Investidor compara poder americano ao do Império Romano

Soros diz que EUA irão impor Serra e que Lula seria o caos

CLÓVIS ROSSI
EM NOVA YORK

George Soros, sinônimo mundial de megainvestidor (ou megaespeculador, como muitos preferem), avisa: o Brasil está condenado a eleger José Serra ou a mergulhar no caos, assim que um eventual governo Luiz Inácio Lula da Silva se instalar.
Não se trata, desta vez, apenas da habitual má vontade do mundo financeiro em relação a Lula e ao PT. É muito pior: trata-se de uma análise fria de como se mexem as engrenagens do capitalismo global, de que Soros é não apenas um perito mas também um ativo agente.
O caos virá, acha Soros, por uma questão de "profecia que se autocumpre". Funcionaria assim, na sua avaliação: os mercados acham que Lula dará o calote quando assumir e já começaram a se prevenir, apostando contra o Brasil -ou, mais especificamente, contra o real.
A aposta só pode aumentar enquanto as chances de Lula permanecerem de pé, uma tendência que provavelmente irá até o dia do segundo turno. Se Lula de fato vencer, assumirá com uma situação financeira tão dramática que não lhe restará alternativa a não ser dar o calote que o mercado antecipava que ele daria. A profecia então se autocumpriria.
Em circunstâncias distintas, foi o que ocorreu na Argentina. Ou seja, não foi um calote ideológico ou voluntarioso, mas uma imposição das circunstâncias. Não havia mais como pagar a dívida.

"Só os americanos"
A Folha ponderou a Soros que esse mecanismo é absolutamente antidemocrático, na medida em que impede que os eleitores, teoricamente soberanos, elejam quem bem entendam.
O investidor concorda. E compara os Estados Unidos de hoje à antiga Roma imperial. "Na Roma antiga, só votavam os romanos.

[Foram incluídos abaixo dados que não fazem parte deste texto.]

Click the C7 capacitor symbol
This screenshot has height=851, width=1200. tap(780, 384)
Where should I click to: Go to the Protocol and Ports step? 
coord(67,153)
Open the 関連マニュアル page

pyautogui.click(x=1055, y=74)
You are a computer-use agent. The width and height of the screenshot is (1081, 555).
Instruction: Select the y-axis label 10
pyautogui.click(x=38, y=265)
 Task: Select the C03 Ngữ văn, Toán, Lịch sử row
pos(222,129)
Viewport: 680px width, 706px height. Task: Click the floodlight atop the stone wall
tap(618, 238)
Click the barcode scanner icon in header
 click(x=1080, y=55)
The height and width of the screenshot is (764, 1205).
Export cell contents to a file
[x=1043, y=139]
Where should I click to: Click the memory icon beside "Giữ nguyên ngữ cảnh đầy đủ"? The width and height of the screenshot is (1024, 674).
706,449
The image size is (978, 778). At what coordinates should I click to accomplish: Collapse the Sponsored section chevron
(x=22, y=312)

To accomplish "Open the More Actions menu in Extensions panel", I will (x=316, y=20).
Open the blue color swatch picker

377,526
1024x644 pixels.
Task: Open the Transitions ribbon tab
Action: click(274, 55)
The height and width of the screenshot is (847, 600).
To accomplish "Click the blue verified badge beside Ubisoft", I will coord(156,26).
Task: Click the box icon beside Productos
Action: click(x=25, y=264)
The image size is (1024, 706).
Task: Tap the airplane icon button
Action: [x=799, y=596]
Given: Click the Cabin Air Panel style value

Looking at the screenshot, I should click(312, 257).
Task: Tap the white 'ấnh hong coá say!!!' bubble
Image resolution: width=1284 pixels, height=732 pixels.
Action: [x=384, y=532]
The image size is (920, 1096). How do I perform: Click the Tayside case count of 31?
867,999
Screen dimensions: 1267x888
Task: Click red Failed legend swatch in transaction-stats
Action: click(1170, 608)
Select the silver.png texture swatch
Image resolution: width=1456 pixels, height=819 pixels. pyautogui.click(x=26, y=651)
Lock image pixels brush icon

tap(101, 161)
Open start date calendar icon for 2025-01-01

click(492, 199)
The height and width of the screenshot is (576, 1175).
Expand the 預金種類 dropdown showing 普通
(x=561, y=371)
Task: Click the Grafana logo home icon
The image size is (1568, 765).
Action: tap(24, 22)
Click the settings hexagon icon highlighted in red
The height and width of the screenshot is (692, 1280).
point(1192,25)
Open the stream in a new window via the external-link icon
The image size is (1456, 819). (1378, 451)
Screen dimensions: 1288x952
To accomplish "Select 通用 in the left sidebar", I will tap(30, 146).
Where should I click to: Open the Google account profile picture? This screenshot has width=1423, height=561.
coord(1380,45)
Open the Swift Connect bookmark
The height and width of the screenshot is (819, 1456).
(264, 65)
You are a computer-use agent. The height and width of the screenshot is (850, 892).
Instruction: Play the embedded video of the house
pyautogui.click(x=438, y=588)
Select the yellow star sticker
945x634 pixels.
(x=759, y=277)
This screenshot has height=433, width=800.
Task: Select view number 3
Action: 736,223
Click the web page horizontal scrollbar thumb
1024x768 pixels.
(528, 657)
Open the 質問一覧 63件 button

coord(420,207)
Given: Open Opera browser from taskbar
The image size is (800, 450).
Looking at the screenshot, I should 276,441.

No capitalismo global moderno, só votam os americanos, os brasileiros não votam", diz Soros.
É claro que os americanos a que Soros se refere são os agentes financeiros, não necessariamente o governo dos Estados Unidos ou o conjunto da sociedade, que, com certeza, nem faz idéia de que haverá eleição no Brasil, salvo os minguados acadêmicos interessados no país.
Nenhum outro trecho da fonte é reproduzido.